Karen J. Cruickshanks, Margarete A. Wichmann, Cynthia M. Carlsson, Rick Chappell, Mary E. Fischer, Barbara E. K. Klein, Ronald Klein, Michael Y. Tsai, Carla R. Schubert

  • Objectives: Evidence suggests inflammation is associated with cognitive impairment, but previous epidemiological studies have reported conflicting results.

    Design: Prospective population-based cohort.

    Setting: Epidemiology of Hearing Loss Study participants.

    Participants: Individuals without cognitive impairment in 1998–2000 (N = 2,422; 1,947 with necessary data).

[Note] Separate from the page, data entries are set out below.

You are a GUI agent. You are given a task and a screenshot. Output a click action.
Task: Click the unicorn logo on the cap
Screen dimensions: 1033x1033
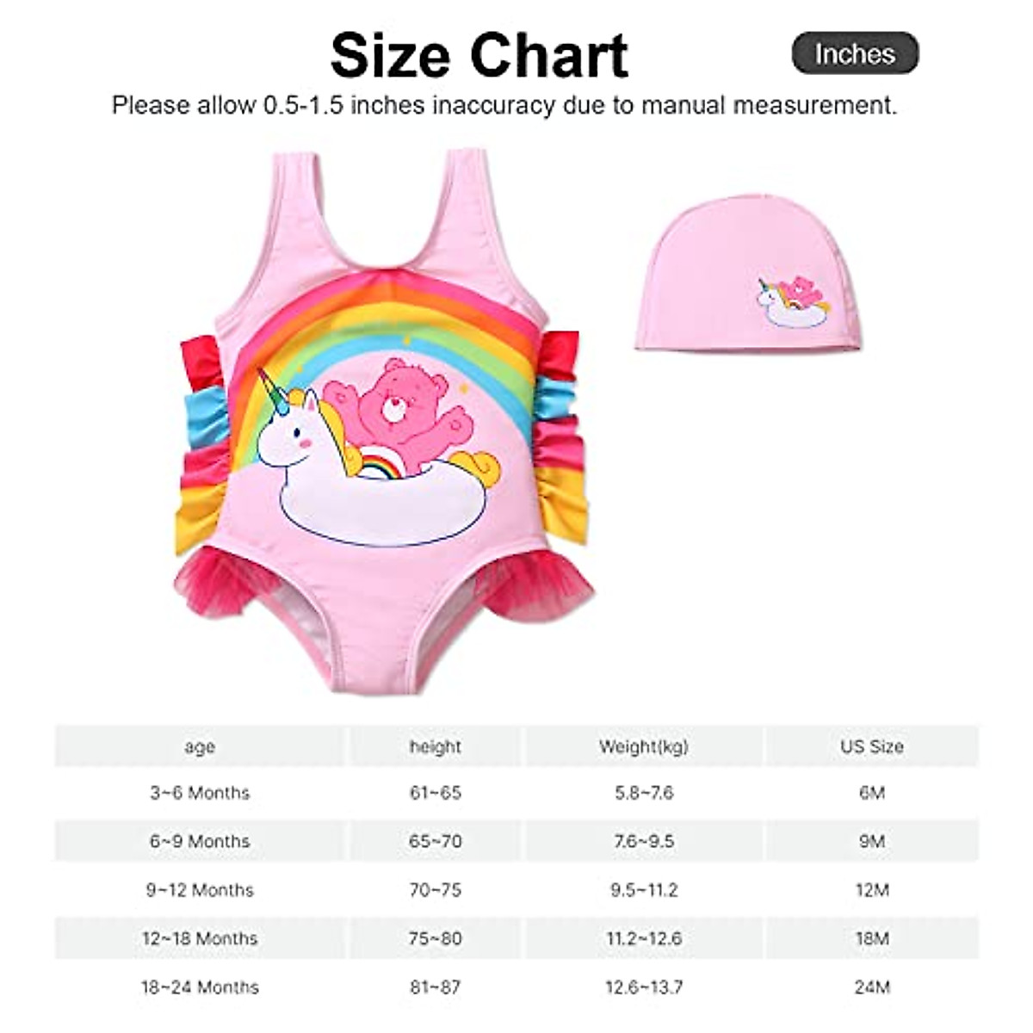[x=791, y=302]
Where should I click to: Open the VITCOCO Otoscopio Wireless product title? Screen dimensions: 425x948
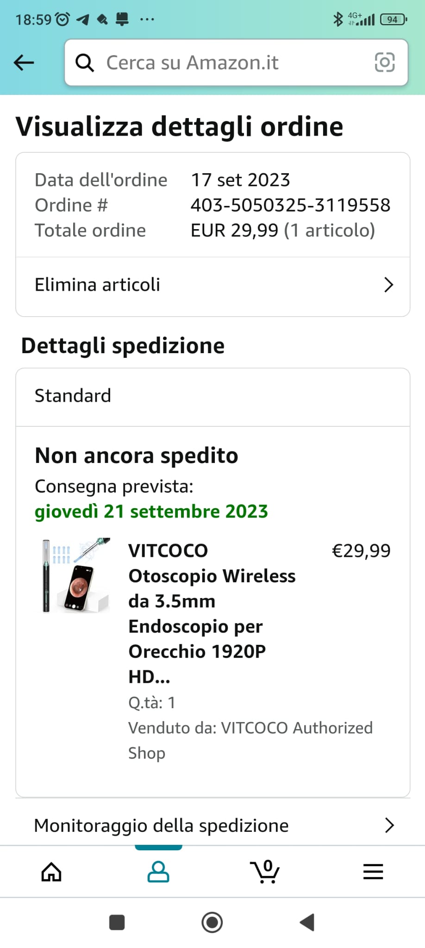(212, 613)

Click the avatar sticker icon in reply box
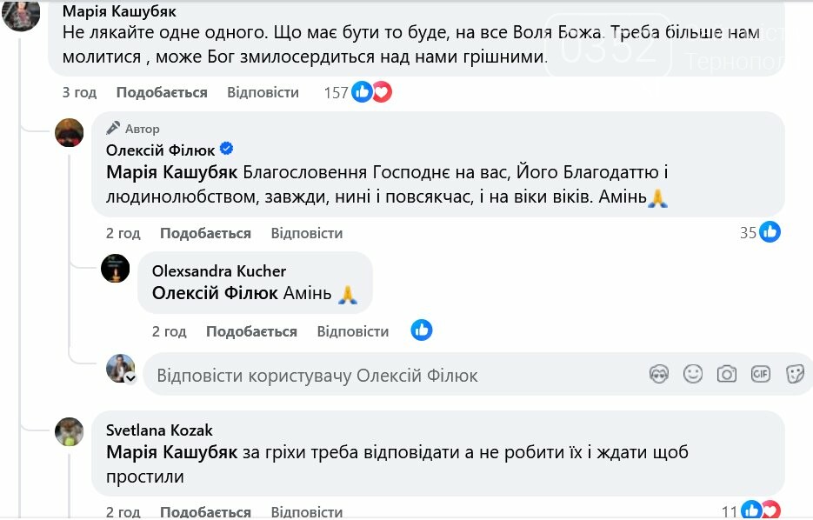pos(660,374)
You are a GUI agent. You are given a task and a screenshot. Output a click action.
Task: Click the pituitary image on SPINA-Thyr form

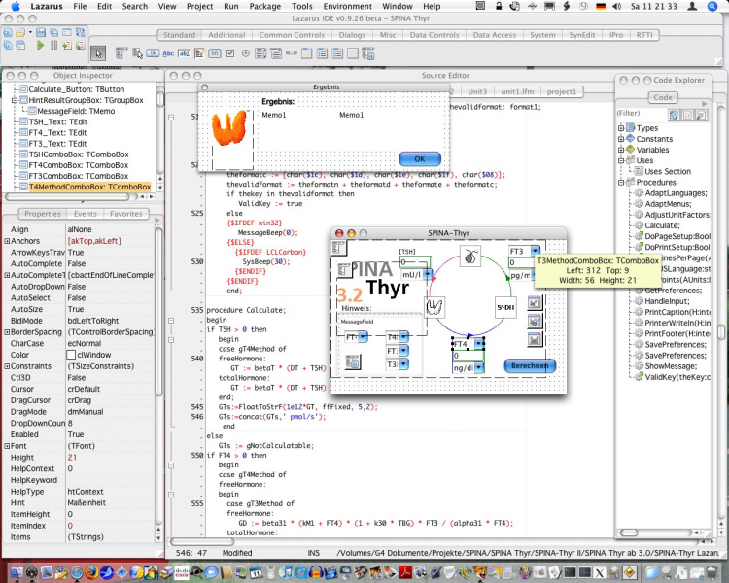tap(469, 257)
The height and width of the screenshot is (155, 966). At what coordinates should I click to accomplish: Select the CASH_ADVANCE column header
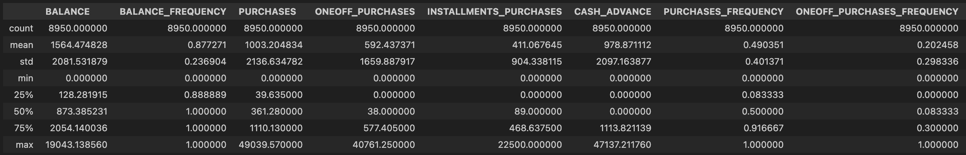coord(613,12)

    Measurements: Cognitive impairment (Mini-Mental State Examination score <24 or diagnosis of dementia) was ascertained in 1998–2000, 2003–2005, and 2009–2010. Serum C-reactive protein (CRP) and interleukin-6 (IL-6) were measured in 1988–1990, 1998–2000, and 2009–2010; tumor necrosis factor-alpha was measured from 1998–2000.

    Results: Participants with high CRP in 1988–1990 and 1998–2000 had lower risk of cognitive impairment than those with low CRP at both time points (hazard ratio (HR) = 0.46, 95% confidence interval (CI) = 0.26–0.80). Risk did not differ according to 10-year IL-6 profile or baseline inflammation category in the whole cohort. In sensitivity analyses restricted to statin nonusers, those with high IL-6 at both times had greater risk of cognitive impairment than those with low IL-6 at both times (HR = 3.35, 95% CI = 1.09–10.30). In secondary analyses, each doubling of IL-6 change over 20 years was associated with greater odds of cognitive impairment in 2009–2010 in the whole cohort (odds ratio (OR) = 1.40, 95% CI = 1.04–1.89), whereas a doubling of CRP change over 20 years was associated with cognitive impairment only in statin nonusers (OR = 1.32, 95% CI = 1.06–1.65).

    Conclusion: With data collected over 20 years, this study demonstrated greater likelihood of cognitive impairment in individuals with repeated high or increasing IL-6. The inconsistent CRP findings may reflect effects of statin medications, survival effects, or adverse effects associated with chronically low CRP. Further studies of long-term inflammation and cognitive impairment are needed.